• _Problem requirements_: With both ends included, repeat exactly the lines of the entries below from the one containing "百家樂 (429, 2546)" down to the one containing "Home (464, 150)", and no others.

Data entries
┌──
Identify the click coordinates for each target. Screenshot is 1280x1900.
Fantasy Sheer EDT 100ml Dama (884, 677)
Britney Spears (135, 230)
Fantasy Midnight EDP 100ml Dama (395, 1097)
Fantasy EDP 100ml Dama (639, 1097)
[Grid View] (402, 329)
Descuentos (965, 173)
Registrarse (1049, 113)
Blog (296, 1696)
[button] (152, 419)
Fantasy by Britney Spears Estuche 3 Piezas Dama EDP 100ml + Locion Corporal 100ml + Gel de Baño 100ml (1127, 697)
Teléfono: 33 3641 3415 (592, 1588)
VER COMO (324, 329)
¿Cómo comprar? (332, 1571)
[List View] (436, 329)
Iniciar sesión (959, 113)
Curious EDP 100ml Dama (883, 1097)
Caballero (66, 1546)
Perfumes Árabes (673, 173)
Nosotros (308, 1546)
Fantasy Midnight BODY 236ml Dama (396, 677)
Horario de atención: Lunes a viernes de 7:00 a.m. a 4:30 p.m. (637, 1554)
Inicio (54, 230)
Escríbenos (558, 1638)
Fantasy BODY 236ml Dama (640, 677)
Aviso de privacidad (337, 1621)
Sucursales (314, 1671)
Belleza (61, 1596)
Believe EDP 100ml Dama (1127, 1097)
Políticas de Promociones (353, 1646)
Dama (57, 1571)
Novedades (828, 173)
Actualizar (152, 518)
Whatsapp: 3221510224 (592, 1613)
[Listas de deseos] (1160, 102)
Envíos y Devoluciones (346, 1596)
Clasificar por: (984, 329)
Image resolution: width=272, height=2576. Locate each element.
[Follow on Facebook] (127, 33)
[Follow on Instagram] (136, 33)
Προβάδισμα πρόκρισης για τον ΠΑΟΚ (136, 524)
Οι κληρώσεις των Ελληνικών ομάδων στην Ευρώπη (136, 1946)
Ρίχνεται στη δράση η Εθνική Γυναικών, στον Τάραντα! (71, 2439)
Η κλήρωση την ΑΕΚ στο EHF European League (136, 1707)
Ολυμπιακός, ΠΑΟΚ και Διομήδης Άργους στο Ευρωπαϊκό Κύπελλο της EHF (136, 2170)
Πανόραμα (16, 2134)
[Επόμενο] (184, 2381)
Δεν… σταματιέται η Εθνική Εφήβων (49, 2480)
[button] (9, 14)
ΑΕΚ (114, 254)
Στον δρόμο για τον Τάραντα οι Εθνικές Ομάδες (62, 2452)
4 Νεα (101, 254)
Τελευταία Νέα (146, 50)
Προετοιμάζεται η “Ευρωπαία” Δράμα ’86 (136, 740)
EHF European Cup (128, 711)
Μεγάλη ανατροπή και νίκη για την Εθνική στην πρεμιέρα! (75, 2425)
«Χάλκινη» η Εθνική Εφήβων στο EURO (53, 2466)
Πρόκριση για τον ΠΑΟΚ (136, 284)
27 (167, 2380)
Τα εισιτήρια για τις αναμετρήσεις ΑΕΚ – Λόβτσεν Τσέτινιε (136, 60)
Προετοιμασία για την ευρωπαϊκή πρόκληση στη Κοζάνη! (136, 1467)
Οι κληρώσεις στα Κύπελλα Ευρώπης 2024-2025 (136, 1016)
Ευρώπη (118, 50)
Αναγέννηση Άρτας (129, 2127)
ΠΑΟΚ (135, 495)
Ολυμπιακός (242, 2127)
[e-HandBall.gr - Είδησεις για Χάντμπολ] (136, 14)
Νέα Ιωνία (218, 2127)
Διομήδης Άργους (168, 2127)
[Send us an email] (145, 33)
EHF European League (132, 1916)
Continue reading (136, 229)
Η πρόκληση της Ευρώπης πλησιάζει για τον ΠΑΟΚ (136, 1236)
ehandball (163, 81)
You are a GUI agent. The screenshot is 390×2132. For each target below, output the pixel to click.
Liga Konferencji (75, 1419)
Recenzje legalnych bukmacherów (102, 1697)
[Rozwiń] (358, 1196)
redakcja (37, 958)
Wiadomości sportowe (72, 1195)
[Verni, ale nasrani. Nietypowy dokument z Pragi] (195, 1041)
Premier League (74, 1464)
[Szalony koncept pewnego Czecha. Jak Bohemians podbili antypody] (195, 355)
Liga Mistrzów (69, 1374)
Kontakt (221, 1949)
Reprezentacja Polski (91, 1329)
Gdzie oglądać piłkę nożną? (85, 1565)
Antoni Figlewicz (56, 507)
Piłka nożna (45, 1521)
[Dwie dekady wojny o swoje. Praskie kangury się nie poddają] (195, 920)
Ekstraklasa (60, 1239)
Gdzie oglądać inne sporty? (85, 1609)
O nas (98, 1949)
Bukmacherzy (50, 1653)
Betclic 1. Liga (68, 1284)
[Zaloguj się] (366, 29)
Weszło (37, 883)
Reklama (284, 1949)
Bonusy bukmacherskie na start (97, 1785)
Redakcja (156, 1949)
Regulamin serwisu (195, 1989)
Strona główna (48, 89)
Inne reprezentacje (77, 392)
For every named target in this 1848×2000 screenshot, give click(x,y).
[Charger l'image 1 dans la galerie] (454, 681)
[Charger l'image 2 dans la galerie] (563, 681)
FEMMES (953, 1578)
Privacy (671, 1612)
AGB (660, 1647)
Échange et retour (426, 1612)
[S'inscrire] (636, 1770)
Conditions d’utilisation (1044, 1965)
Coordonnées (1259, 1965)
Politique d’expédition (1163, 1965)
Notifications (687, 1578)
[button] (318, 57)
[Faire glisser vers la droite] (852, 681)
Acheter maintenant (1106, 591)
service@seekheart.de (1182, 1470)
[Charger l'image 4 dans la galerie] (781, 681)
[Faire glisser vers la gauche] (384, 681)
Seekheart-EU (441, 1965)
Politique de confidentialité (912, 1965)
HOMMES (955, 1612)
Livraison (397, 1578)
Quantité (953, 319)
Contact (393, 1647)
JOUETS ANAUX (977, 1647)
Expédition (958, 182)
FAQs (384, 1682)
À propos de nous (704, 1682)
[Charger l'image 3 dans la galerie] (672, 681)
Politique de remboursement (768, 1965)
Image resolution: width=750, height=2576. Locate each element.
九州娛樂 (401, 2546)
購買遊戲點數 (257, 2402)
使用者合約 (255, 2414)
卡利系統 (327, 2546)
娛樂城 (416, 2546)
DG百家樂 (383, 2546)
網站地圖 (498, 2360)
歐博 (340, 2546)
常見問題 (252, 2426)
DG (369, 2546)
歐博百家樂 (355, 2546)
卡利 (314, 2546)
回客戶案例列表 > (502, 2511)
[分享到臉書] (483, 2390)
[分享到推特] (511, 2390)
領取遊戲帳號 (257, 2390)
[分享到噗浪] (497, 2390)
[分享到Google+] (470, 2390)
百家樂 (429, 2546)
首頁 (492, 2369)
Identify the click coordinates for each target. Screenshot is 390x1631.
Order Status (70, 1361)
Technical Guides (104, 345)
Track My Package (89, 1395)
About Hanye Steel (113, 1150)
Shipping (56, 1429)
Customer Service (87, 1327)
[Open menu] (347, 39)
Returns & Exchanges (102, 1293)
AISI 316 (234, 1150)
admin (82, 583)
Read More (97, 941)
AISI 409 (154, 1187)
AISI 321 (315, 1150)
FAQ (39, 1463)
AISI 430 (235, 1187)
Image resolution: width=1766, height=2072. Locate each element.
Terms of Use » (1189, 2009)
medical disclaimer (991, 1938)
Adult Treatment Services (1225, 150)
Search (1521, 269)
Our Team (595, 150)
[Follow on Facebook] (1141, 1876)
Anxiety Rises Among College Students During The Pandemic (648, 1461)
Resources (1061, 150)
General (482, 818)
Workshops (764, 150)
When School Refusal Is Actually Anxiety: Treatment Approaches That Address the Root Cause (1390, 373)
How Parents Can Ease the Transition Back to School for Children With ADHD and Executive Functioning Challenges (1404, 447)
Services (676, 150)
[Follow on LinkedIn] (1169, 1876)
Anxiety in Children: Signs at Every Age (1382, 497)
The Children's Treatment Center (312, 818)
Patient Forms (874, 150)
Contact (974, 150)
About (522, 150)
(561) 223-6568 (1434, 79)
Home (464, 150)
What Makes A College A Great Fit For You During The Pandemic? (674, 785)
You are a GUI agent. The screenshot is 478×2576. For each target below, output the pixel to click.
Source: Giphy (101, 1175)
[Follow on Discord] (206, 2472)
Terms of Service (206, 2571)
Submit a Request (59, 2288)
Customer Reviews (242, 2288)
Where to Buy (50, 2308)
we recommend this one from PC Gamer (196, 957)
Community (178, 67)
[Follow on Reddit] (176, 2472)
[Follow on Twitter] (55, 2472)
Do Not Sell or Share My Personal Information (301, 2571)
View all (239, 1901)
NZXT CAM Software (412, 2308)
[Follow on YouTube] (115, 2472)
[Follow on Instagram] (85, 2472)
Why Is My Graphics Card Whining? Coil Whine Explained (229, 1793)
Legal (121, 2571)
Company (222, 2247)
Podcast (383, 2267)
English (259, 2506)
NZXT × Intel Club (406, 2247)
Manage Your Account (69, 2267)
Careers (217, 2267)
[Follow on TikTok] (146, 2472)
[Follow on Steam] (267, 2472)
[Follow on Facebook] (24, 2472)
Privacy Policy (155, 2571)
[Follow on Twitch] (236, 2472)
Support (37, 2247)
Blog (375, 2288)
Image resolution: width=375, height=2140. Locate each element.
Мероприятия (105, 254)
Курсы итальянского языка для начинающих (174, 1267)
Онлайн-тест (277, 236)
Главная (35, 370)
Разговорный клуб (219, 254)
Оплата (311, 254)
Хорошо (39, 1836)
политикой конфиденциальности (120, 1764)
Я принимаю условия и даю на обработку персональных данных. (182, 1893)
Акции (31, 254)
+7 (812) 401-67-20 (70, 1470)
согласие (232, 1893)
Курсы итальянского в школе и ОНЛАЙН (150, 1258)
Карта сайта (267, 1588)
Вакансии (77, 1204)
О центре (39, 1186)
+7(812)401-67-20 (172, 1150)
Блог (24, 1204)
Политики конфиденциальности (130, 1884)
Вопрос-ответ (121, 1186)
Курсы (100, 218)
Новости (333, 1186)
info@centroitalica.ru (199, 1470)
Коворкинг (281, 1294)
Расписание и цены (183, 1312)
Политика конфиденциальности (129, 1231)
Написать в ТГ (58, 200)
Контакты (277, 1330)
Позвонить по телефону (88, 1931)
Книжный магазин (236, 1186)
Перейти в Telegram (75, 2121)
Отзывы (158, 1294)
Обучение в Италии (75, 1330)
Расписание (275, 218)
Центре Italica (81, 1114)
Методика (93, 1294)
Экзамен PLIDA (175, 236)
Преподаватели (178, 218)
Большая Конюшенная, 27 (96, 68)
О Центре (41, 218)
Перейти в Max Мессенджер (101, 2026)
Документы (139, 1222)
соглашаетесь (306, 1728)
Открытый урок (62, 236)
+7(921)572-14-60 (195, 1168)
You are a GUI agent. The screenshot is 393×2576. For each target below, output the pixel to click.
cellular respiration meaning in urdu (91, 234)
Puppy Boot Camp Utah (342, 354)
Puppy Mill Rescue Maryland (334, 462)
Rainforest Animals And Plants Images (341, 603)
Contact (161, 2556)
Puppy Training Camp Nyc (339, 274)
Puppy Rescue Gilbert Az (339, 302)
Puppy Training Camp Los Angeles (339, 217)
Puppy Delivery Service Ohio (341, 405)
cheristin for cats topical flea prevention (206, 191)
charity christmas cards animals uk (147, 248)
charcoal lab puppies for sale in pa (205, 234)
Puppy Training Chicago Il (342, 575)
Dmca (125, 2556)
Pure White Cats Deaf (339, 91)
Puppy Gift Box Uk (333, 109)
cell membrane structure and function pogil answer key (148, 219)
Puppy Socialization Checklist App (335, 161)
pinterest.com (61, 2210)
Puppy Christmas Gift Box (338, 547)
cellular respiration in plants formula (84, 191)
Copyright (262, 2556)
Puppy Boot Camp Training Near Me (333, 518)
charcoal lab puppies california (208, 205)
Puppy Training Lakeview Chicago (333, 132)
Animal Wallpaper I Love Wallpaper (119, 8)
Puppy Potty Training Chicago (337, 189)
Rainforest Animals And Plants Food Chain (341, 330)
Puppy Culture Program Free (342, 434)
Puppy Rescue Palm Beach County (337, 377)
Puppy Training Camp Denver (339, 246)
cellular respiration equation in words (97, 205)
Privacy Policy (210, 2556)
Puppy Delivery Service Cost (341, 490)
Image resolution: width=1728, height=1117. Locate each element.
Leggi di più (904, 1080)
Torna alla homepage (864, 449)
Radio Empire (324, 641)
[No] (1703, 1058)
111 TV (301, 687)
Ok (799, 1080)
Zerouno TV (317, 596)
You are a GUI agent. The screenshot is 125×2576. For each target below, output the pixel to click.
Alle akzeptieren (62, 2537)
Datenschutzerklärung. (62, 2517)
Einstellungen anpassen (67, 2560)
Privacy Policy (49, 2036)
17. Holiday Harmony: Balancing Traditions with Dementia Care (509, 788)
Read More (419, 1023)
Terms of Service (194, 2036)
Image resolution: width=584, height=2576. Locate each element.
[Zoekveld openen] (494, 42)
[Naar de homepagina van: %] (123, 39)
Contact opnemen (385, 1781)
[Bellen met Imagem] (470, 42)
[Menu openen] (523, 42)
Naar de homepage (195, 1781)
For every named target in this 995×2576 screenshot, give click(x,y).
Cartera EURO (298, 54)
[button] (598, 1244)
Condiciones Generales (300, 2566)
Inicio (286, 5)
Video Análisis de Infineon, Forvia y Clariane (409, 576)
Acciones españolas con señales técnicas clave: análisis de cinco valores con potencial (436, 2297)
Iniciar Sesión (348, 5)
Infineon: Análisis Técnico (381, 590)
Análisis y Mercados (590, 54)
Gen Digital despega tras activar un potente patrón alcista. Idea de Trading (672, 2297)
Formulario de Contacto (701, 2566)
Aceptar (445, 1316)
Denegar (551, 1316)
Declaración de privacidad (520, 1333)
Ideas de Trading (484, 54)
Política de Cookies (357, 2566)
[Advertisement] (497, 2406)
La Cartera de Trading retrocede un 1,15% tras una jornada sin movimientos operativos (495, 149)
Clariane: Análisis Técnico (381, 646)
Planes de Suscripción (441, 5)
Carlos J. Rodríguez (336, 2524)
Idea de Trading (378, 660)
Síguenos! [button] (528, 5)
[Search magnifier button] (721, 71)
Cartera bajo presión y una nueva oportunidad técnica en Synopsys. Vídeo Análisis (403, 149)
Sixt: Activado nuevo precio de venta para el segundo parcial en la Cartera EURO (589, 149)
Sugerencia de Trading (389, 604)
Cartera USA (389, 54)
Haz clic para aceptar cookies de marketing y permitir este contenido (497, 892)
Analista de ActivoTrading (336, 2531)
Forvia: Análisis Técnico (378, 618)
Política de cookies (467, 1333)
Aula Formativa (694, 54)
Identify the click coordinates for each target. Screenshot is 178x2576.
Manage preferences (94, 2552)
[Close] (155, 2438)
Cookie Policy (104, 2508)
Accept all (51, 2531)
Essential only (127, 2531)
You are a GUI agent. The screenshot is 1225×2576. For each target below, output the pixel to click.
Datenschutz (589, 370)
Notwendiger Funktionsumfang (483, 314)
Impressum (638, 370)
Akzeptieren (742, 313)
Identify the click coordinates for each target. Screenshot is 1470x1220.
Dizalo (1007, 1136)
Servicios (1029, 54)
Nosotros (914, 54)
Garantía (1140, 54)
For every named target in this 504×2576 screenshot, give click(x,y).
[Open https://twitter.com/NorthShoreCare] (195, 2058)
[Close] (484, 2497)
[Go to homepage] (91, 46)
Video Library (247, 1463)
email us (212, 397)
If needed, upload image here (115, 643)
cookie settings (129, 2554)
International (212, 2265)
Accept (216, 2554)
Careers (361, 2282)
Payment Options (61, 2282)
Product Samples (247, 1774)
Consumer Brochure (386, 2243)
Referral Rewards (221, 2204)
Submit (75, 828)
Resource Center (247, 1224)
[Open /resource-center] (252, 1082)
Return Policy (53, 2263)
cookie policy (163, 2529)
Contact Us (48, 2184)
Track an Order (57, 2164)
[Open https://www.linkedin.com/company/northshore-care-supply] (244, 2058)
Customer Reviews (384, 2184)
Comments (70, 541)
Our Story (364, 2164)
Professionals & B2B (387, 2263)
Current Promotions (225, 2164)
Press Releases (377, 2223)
└──
• _Exercise answer_:
百家樂 (429, 2546)
首頁 (492, 2369)
Identify the click coordinates for each target. Screenshot is 390x1631.
Order Status (70, 1361)
Technical Guides (104, 345)
Track My Package (89, 1395)
About Hanye Steel (113, 1150)
Shipping (56, 1429)
Customer Service (87, 1327)
[Open menu] (347, 39)
Returns & Exchanges (102, 1293)
AISI 316 (234, 1150)
admin (82, 583)
Read More (97, 941)
AISI 409 (154, 1187)
AISI 321 (315, 1150)
FAQ (39, 1463)
AISI 430 (235, 1187)
Image resolution: width=1766, height=2072. Locate each element.
Terms of Use » (1189, 2009)
medical disclaimer (991, 1938)
Adult Treatment Services (1225, 150)
Search (1521, 269)
Our Team (595, 150)
[Follow on Facebook] (1141, 1876)
Anxiety Rises Among College Students During The Pandemic (648, 1461)
Resources (1061, 150)
General (482, 818)
Workshops (764, 150)
When School Refusal Is Actually Anxiety: Treatment Approaches That Address the Root Cause (1390, 373)
How Parents Can Ease the Transition Back to School for Children With ADHD and Executive Functioning Challenges (1404, 447)
Services (676, 150)
[Follow on LinkedIn] (1169, 1876)
Anxiety in Children: Signs at Every Age (1382, 497)
The Children's Treatment Center (312, 818)
Patient Forms (874, 150)
Contact (974, 150)
About (522, 150)
(561) 223-6568 (1434, 79)
Home (464, 150)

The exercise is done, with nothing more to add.